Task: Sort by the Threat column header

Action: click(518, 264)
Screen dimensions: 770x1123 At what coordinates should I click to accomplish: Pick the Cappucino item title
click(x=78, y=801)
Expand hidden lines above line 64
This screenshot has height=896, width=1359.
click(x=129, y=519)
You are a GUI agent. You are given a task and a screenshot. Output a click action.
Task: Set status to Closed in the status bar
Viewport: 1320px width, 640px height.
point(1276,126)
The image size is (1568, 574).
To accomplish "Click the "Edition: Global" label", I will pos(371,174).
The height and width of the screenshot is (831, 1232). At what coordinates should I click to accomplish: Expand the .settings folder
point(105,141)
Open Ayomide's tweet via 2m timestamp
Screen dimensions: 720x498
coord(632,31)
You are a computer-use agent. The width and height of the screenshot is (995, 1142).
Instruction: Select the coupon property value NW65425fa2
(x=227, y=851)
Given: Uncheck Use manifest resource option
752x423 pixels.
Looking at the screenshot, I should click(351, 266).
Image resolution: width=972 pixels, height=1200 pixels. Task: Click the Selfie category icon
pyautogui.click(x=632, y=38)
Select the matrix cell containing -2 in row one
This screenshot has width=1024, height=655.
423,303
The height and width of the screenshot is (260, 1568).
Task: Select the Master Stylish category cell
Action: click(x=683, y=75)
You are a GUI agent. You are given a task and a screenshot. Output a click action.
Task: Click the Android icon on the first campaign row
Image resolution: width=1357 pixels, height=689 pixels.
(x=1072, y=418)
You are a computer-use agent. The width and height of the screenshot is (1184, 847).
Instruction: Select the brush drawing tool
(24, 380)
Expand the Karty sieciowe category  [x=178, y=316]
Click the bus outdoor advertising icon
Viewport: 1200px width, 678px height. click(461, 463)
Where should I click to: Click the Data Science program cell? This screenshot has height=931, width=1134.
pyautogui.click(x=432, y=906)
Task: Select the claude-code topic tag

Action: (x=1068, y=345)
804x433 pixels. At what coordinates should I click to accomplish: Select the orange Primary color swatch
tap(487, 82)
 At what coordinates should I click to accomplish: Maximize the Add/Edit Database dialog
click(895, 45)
========
Copy every record exactly, leaving each line intact.

Task: Sort by the Threat column header

Action: click(518, 264)
Screen dimensions: 770x1123 At what coordinates should I click to accomplish: Pick the Cappucino item title
click(x=78, y=801)
Expand hidden lines above line 64
This screenshot has height=896, width=1359.
click(x=129, y=519)
You are a GUI agent. You are given a task and a screenshot. Output a click action.
Task: Set status to Closed in the status bar
Viewport: 1320px width, 640px height.
point(1276,126)
The image size is (1568, 574).
To accomplish "Click the "Edition: Global" label", I will pos(371,174).
The height and width of the screenshot is (831, 1232). At what coordinates should I click to accomplish: Expand the .settings folder
point(105,141)
Open Ayomide's tweet via 2m timestamp
Screen dimensions: 720x498
coord(632,31)
You are a computer-use agent. The width and height of the screenshot is (995, 1142).
Instruction: Select the coupon property value NW65425fa2
(x=227, y=851)
Given: Uncheck Use manifest resource option
752x423 pixels.
Looking at the screenshot, I should click(351, 266).
Image resolution: width=972 pixels, height=1200 pixels. Task: Click the Selfie category icon
pyautogui.click(x=632, y=38)
Select the matrix cell containing -2 in row one
This screenshot has width=1024, height=655.
423,303
The height and width of the screenshot is (260, 1568).
Task: Select the Master Stylish category cell
Action: click(x=683, y=75)
You are a GUI agent. You are given a task and a screenshot. Output a click action.
Task: Click the Android icon on the first campaign row
Image resolution: width=1357 pixels, height=689 pixels.
(x=1072, y=418)
You are a computer-use agent. The width and height of the screenshot is (1184, 847).
Instruction: Select the brush drawing tool
(24, 380)
Expand the Karty sieciowe category  [x=178, y=316]
Click the bus outdoor advertising icon
Viewport: 1200px width, 678px height. click(461, 463)
Where should I click to: Click the Data Science program cell? This screenshot has height=931, width=1134.
pyautogui.click(x=432, y=906)
Task: Select the claude-code topic tag

Action: (x=1068, y=345)
804x433 pixels. At what coordinates should I click to accomplish: Select the orange Primary color swatch
tap(487, 82)
 At what coordinates should I click to accomplish: Maximize the Add/Edit Database dialog
click(895, 45)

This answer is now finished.